> _What is expected_
Copy out the data word for word, beginning at the line that contains "The width and height of the screenshot is (787, 526)." and stopping after the line that contains "This screenshot has width=1020, height=1320.".

> _Supplied material_
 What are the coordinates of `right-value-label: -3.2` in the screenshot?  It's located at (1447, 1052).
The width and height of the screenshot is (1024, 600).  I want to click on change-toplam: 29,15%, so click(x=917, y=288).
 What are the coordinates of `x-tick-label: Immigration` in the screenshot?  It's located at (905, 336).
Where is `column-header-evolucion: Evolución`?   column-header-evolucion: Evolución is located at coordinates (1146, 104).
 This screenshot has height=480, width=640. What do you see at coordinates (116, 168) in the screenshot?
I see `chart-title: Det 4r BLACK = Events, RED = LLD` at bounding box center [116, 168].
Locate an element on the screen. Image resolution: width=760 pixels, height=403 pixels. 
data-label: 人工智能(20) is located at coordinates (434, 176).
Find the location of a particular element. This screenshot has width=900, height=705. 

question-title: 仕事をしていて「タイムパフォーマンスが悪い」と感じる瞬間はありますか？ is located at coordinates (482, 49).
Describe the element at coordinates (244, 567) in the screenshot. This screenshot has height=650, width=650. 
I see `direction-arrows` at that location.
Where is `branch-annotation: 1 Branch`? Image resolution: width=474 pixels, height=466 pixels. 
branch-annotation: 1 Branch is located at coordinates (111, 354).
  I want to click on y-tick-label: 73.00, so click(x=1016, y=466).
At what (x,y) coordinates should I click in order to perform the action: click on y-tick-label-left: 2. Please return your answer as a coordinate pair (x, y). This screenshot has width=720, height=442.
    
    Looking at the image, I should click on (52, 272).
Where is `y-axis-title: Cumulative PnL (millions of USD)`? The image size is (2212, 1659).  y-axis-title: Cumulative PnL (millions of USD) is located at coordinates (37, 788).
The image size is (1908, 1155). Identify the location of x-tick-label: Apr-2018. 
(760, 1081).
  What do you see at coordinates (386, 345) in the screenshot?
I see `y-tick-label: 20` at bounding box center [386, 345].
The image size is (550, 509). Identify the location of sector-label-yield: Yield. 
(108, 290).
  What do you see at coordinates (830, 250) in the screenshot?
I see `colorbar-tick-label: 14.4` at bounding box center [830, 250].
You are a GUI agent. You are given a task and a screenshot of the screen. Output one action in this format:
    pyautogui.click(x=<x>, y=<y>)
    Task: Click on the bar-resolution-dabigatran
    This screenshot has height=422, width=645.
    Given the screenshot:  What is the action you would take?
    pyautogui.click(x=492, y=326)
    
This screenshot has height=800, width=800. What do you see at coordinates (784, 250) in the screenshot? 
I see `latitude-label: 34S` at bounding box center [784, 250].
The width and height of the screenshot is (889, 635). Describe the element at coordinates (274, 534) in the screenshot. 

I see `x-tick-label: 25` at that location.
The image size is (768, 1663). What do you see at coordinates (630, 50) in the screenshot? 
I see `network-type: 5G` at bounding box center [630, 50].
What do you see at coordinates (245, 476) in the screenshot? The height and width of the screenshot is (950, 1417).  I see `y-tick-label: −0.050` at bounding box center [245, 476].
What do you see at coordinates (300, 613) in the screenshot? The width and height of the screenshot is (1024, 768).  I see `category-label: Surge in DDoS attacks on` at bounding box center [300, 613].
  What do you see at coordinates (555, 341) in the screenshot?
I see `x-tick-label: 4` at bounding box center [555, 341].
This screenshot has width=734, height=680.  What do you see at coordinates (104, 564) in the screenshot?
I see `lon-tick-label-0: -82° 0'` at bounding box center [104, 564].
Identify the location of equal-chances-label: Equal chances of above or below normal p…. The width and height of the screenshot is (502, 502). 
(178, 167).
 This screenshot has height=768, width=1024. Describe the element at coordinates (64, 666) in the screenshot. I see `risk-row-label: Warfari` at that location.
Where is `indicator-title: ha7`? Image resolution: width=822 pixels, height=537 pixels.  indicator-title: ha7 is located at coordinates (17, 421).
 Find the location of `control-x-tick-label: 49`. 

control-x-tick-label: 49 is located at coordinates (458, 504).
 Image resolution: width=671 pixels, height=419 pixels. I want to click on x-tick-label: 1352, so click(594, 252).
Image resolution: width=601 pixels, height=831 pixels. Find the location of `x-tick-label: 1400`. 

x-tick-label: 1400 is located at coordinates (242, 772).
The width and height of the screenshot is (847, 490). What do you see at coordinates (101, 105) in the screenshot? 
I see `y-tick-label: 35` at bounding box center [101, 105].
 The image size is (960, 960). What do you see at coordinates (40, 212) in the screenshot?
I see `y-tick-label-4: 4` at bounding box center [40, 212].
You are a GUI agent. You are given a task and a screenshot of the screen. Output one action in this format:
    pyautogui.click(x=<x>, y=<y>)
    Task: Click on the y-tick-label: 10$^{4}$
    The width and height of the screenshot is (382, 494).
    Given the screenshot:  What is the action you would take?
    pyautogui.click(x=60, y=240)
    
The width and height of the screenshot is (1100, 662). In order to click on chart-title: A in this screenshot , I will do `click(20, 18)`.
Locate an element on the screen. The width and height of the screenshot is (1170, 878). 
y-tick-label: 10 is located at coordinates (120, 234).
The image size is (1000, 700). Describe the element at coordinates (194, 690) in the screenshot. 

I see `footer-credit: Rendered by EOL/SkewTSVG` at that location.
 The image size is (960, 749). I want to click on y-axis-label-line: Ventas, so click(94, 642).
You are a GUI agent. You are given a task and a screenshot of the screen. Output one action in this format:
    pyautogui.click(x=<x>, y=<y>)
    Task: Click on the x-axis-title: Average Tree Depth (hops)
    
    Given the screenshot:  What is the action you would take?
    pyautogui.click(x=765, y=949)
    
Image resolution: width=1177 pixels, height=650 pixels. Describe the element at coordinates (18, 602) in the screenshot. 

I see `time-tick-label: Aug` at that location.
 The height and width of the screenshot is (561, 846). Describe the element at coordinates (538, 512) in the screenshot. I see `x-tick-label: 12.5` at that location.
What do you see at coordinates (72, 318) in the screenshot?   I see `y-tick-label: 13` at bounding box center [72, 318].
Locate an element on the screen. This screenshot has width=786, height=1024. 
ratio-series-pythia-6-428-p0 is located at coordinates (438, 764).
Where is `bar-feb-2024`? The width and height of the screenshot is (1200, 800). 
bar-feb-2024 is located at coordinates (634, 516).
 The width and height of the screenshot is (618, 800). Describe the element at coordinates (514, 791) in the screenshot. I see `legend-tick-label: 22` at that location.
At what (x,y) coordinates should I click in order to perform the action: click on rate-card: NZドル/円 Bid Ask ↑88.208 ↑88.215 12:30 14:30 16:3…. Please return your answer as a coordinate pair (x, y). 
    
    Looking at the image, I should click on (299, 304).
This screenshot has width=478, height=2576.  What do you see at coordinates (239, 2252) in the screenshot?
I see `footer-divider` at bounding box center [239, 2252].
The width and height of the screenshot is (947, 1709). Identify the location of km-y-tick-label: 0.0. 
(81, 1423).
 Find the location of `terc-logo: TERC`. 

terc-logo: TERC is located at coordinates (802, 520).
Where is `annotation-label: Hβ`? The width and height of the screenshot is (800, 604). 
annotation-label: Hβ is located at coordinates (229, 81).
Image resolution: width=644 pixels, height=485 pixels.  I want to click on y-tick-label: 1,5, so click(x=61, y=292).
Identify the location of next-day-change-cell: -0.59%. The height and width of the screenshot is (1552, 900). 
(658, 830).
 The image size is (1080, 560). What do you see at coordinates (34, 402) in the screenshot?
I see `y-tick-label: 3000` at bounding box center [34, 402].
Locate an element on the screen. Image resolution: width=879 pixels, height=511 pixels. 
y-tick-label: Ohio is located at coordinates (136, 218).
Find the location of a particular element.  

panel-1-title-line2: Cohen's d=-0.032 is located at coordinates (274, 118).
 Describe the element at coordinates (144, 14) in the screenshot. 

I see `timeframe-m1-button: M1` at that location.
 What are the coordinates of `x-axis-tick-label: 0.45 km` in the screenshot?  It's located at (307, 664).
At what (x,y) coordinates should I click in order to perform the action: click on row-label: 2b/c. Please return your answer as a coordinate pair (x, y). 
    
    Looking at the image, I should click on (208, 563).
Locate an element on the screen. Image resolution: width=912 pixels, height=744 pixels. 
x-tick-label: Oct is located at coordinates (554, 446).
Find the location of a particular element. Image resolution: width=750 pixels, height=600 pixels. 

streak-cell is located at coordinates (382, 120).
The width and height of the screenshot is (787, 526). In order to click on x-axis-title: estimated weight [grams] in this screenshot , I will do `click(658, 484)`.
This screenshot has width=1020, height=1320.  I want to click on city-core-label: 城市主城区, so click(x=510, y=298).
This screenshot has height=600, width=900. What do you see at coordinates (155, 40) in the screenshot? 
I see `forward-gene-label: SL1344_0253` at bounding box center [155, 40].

> _Solution to this problem_
The width and height of the screenshot is (787, 526). In order to click on x-axis-title: estimated weight [grams] in this screenshot , I will do `click(658, 484)`.
This screenshot has width=1020, height=1320.  I want to click on city-core-label: 城市主城区, so click(x=510, y=298).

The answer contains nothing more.